Suara berat Jimmy mengagetkannya. Ia menoleh dan mendapati pria itu berdiri dengan payung besar hitam di tangan kirinya. Wajahnya sedikit basah oleh percikan hujan, namun tatapannya tetap teduh. Tanpa menunggu jawaban, Jimmy berkata pelan, “Come. I’ll drive you home.”

"But , Sir… no problem , i'll wait until the rain stop .”

“Don’t argue come.”

Nada bicaranya tegas, namun bukan membentak.
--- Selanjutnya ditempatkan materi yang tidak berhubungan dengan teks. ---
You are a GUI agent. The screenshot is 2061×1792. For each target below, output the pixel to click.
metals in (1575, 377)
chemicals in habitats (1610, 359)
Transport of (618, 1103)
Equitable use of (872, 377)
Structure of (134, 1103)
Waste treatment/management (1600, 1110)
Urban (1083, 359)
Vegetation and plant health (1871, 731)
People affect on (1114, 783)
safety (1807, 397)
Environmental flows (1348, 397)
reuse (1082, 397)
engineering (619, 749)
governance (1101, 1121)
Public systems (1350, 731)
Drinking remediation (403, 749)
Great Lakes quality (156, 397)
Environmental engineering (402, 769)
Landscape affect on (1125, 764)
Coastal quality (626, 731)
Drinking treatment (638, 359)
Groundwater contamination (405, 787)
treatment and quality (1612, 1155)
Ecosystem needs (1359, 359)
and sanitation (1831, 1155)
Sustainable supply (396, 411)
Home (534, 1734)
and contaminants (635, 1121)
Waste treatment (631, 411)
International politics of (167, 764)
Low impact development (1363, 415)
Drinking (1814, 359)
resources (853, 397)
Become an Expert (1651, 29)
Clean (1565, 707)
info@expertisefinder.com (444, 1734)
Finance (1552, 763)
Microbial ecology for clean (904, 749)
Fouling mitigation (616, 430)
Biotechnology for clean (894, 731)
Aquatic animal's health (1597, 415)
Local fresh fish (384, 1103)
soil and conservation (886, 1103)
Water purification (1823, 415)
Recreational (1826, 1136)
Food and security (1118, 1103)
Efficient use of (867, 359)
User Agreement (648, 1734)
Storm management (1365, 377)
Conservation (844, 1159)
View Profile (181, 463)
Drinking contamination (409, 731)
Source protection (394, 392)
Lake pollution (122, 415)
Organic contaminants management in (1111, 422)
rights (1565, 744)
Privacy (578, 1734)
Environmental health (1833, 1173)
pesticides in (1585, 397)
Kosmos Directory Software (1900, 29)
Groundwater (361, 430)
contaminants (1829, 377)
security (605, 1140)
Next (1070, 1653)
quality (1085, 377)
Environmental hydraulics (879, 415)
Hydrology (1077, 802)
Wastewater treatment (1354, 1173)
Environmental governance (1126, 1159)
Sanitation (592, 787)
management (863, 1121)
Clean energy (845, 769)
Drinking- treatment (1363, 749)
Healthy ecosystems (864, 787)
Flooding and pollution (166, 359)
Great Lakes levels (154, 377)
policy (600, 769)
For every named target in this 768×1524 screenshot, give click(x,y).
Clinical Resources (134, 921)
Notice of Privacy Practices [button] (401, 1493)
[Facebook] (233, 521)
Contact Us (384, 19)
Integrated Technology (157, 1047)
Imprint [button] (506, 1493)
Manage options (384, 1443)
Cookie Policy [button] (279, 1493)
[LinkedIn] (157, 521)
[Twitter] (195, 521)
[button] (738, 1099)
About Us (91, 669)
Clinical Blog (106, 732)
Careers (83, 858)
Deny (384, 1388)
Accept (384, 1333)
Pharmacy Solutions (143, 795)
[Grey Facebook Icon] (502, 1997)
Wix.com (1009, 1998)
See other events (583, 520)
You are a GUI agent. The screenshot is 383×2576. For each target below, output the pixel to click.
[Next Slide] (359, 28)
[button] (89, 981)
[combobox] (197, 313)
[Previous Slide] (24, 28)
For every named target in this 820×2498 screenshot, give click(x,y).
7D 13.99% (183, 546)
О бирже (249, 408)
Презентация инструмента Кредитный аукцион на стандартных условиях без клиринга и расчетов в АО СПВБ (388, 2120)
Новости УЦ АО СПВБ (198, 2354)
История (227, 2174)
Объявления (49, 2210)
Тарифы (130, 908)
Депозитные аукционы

Kinanthi menuruti, menahan desiran hangat di hatinya.

 Di parkiran, Jimmy menuntunnya masuk ke mobil Suv hitamnya. Aroma parfum maskulin samar tercium di kabin, berpadu dengan bau hujan dari jas hujannya.

Selama perjalanan, Jimmy diam. Matanya fokus ke jalanan yang licin namun sesekali ia menatap Kinanthi yang memeluk tas di pangkuannya erat-erat, menatap jendela dengan mata sembab.

“What happen your eyes sorrow show.?” tanyanya pelan.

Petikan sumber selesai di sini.